How much you know about CCTV Cybercrimes

CCTV is now an essential part of not only offices, shops, or factories but also our homes. CCTV not only tells us what happened, who did it, how it was done, and other details about the incident that happened in the past, but also deters future theft by making thieves afraid that they might get caught in the act. This CCTV has started spreading not only outside the house but also inside the house, from our baby’s crib to the elderly parents’ bedroom and other places. Today’s CCTV technology is so advanced that it not only captures the image but also the conversation taking place in that place and the pixel clarity of its camera lens is so good that one can zoom in so that the viewer can easily see small letters and objects in the captured image.

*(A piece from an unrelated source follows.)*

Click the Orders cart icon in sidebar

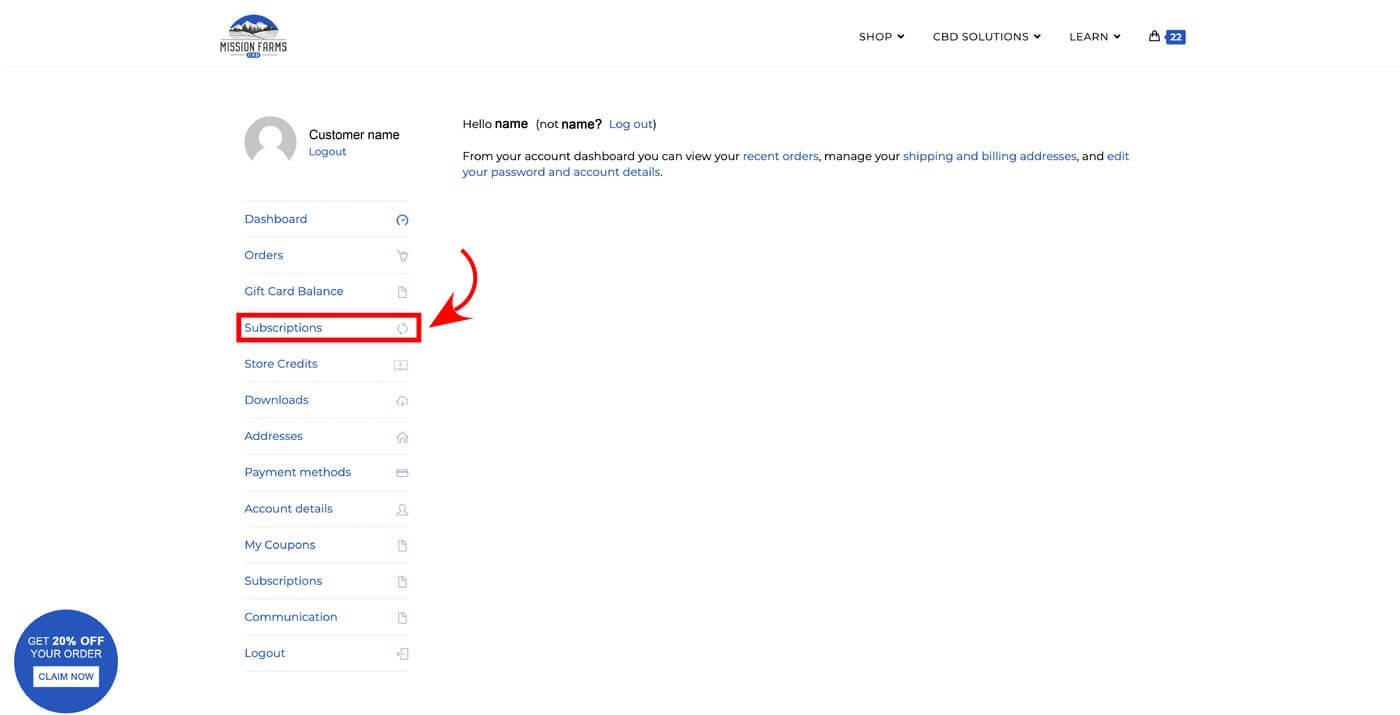click(x=402, y=256)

Cybercriminals are hacking your CCTV and using the content captured on it to commit robbery, blackmail, financial crimes and many other cyber crimes against you or your property. Few months ago, there was a news report that CCTVs of the popular Taiwanese company AVTECH were hacked using malware called Mirai and were taken control by hackers. In this column, I will talk about how cybercriminals are misusing CCTV, how you can protect your CCTV and what are the legal and other remedies available to victims. New CCTVs are smart device or a Internet of Things (IoT) device, to know more about its protection, you can read my article on IoT written some time back.

How Cybercriminals are Using CCTV for committing cybercrimes:-

Like all other technologies, CCTVs are also moving from analog towards digital/IP (Internet) technology. Cybercriminals either hack the new digital Internet-enabled CCTVs and take them over or install a malware software (app) inside them that either sends all the images over the Internet to a predetermined website or computer or provides a backdoor access to the criminals to control the device. To hack your Internet-enabled digital CCTV, they :

1. Brute force attack : Most of us never change the default password of CCTV or the common password that was set when CCTV was installed, so hackers use this to take control of your CCTV. Thousands of HiKVision CCTV cameras were hacked in the US in 2017, which was the first such attack that was reported widely.
2. Backdoor exploits : In this type of attack, hackers use a bug or flaw in the software in the CCTV or install malware to gain control over it.
3. Local WiFi/Internet attack : Here cybercriminals first hack your internet WiFi or physically access your internet and then take control of your CCTV.
4. Man-in-the-middle attack : Here they penetrate or hack the network or wire going from the CCTV to the DVR and steal the information being transmitted on that wire/network.

To prevent CCTV misuse, you :-

1. Always buy CCTV equipment only from a reputable company.
2. Set your own strong password for CCTV after installation.
3. Update CCTV software regularly with security updates.
4. Protect your CCTV DVR and to the internet network it connects to from strangers.
5. Set a strong password for the WIFI internet that your CCTV connects to.
6. Keep the WIFI internet that your CCTV connects to and your company’s internet separate.

If you are a victim of CCTV cybercrime :-

Immediately call 1930 Cyber ​​Helpline or file a complaint at cybercrime.gov.in or the nearest police station. Do not respond to threats or blackmail tactics from cybercriminals. Change your CCTV and internet password, or factory reset it if it is infected by malware. Enhance the security of your CCTV and internet equipment.

Legal remedies available to victims :-

You can file a criminal case at your nearest cyber or general police station under the following legal sections or as suggested by the police based on your case:

• Section 303(Theft), 319 (punishment for cheating by impersonation) and 336 and 318 (cheating and dishonestly inducing delivery of property), Section 323(extract data illegally), Section 329(criminal trespass), Section 337(Forgery), Section 338(Punishment for Forgery), and Section 340(Usage of Forged document) of Bharathiya Nyaya Sanhitha(BNS).
• The Information Technology (IT) Act 2000/08 provides for Section 43 (Penalty and compensation for damage to computer, computing device etc.), Section 65 (Wrecking a computer), Section 66 (Punishment for computer related offences – person who steals data, spreads virus to a system, destroys data, hacks, or denies access to a computer or network to an authorised person), Section 66C (which provides for penalty for identity theft and fraudulent or dishonest use of a person’s identity information) and Section 66D (Punishment for fraud committed by impersonation using computer resources).